Le cattedrali, quindi. Pensare che possano bruciare e lasciare l’Europa, in questo caso la Francia, senza il collante identitario fra le generazioni che esse rappresentano, significa però non conoscere la storia. Le pietre, quelle pietre, sono state concepite per durare nei secoli e ricordare a ciascuno di noi la nostra caducità, prima ancora che celebrare Dio e la Chiesa. Gli incendi, il fuoco, servono a ricordarci che è utile non abbassare la guardia e occorre ricostruirle queste cattedrali, anche presto. Ai teorici dei minestroni globali e della cancellazione delle identità, rispondono i fedeli e i cittadini comuni, persino non cristiani: quelli che con Notre Dame in fiamme piangevano e seguivano ogni passo delle operazioni di spegnimento, di giorno e di notte, assiepati dietro le transenne. Gli stessi che hanno messo mano al portafogli per ricostruirla, quasi si rendessero conto che quel pezzetto di Francia non sarebbe stata più la stessa senza i tramonti ad accarezzare di rosso le guglie della Nostra Signora.
Alla fine, anche di fronte alle distruzioni più grandi, a restare in piedi sono i simboli, i miti, le grandi storie, mentre fra pochi mesi nessuno si ricorderà di qualche ragazzo brufoloso che lancia vernice sui quadri o vandalizza statue.

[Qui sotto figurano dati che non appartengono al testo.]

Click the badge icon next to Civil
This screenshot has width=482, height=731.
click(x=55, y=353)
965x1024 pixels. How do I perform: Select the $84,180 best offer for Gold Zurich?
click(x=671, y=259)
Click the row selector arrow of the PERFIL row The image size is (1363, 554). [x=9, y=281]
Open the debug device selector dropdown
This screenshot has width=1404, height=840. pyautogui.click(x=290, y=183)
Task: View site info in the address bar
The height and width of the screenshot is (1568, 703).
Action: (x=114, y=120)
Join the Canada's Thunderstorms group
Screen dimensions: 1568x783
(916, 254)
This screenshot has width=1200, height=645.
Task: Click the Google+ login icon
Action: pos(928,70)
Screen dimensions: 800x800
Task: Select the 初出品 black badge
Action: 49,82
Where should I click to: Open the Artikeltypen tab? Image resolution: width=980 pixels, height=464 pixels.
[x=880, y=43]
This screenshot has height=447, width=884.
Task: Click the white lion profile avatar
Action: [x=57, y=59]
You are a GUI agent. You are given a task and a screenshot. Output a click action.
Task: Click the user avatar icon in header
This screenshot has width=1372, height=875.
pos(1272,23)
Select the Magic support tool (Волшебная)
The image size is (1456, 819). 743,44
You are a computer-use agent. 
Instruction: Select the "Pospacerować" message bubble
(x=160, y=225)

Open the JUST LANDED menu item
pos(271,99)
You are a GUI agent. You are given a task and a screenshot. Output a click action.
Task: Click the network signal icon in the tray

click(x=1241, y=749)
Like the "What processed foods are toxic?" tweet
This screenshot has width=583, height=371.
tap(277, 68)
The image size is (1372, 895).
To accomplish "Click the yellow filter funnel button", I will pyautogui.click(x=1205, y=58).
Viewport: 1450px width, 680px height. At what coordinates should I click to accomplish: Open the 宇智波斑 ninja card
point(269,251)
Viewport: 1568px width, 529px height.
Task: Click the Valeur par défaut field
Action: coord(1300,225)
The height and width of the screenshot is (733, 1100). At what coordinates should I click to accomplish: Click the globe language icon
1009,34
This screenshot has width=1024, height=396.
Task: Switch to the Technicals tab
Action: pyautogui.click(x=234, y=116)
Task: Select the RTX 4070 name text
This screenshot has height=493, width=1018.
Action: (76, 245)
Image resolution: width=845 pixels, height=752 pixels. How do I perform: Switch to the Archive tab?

Aveva ragione il cattolicissimo Tolkien, quando in un momento di grande tensione e tutto sembrava perduto, nel suo capolavoro “Il Signore degli Anelli”, fa pronunciare a uno dei personaggi, Samvise Gamgee, una delle frasi più citate in assoluto: «Ma alla fine è solo una cosa passeggera, quest’ombra, anche l’oscurità deve passare, arriverà un nuovo giorno, e quando il sole splenderà, sarà ancora più luminoso».